Oxidative carbonylation of methane to acetic acid over micro-mesoporous rhodium-modified zeolites

It was first demonstrated that under liquid-phase conditions, an increase in the mesoporosity of ZSM-5 zeolite boosts a rhodium-containing catalyst activity in the oxidative carbonylation of methane to acetic acid (the acetic acid yield is 570 μmol g cat −1 ). To increase the mesoporosity of zeolite, two approaches were used: ultrasonic treatment and desilication of zeolite. The ultrasonic pretreatment leads to an increase in the acetic acid yield with a decrease in the total yield of oxygenates (methanol/acetic acid molar ratio is 0.2). On the contrary, preliminary desilication contributes to an increase in the total yield of oxygenates, mainly due to methanol (methanol/acetic acid molar ratio is 1.8).
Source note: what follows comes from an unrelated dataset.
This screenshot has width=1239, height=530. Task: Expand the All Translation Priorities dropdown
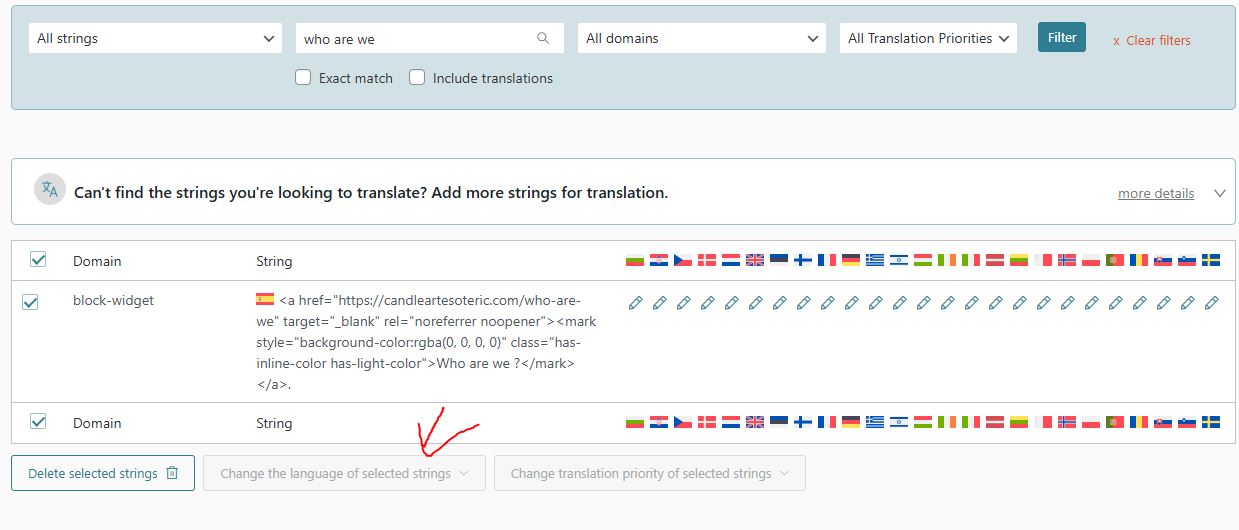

The combination of ultrasonic pretreatment and desilication of zeolite improves the total yield of oxygenates with an increase in the acetic acid yield. Such a change in the catalytic properties is attributed both to the acidity of the parent zeolite and the local atomic environment of rhodium. XAS spectroscopy showed that rhodium can be present on the zeolite surface either as nanoclusters giving rise to methanol or as isolated rhodium atoms, which promote the acetic acid formation. • Oxidative conversion of methane to acetic acid with the assistance of СО was studied. • Rhodium-modified microporous and micro-mesoporous zeolite catalysts were used. • Ultrasonic treatment of the zeolite leads to an increase in the yield of acetic acid. • Desilication of the zeolite leads to an increase in the yield of methanol. • The formation of acetic acid is facilitated by the monoatomic distribution of rhodium.